## [SHORT PROBLEM]
Shift the coordinates by adding 64 to each number, and write out the lines again in full, text unchanged, starting at the line containing "newsroom@indyrecorder.com (46, 786)" and ending at the line containing "Crooked Creek Cultural".

## [INFORMATION SUPPLIED]

++++++++++++++++++++

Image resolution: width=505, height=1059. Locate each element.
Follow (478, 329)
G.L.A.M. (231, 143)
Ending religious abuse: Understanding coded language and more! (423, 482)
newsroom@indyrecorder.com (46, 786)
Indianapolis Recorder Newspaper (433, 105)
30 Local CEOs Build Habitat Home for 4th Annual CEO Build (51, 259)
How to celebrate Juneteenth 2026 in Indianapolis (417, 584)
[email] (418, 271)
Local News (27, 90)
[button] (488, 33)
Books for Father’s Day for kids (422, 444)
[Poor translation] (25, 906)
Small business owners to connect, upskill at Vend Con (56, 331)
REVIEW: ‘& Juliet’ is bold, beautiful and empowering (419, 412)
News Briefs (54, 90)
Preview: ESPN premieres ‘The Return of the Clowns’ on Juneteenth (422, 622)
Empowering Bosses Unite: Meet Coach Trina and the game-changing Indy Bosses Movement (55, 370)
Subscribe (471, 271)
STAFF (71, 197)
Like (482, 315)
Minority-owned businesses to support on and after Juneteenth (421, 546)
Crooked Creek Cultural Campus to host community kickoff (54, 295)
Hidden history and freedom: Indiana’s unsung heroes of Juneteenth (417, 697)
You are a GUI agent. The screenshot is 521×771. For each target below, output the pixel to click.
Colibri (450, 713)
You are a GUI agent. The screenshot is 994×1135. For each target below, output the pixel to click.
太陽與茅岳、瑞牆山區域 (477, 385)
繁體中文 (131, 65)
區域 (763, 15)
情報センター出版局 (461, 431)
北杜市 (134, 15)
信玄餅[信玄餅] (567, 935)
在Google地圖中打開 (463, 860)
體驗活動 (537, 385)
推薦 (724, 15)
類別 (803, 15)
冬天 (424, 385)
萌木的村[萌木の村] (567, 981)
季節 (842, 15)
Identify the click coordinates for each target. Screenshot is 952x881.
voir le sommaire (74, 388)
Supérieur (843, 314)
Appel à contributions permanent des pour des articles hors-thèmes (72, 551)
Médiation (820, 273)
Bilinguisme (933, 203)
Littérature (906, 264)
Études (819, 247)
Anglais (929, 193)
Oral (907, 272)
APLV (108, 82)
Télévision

++++++++++++++++++++

## [RESPONSE FOR THIS EXERCISE]
newsroom@indyrecorder.com (110, 850)
Indianapolis Recorder Newspaper (497, 169)
30 Local CEOs Build Habitat Home for 4th Annual CEO Build (115, 323)
How to celebrate Juneteenth 2026 in Indianapolis (481, 648)
[email] (482, 335)
Local News (91, 154)
[button] (552, 97)
Books for Father’s Day for kids (486, 508)
[Poor translation] (89, 970)
Small business owners to connect, upskill at Vend Con (120, 395)
REVIEW: ‘& Juliet’ is bold, beautiful and empowering (483, 476)
News Briefs (118, 154)
Preview: ESPN premieres ‘The Return of the Clowns’ on Juneteenth (486, 686)
Empowering Bosses Unite: Meet Coach Trina and the game-changing Indy Bosses Movement (119, 434)
Subscribe (535, 335)
STAFF (135, 261)
Like (546, 379)
Minority-owned businesses to support on and after Juneteenth (485, 610)
Crooked Creek Cultural Campus to host community kickoff (118, 359)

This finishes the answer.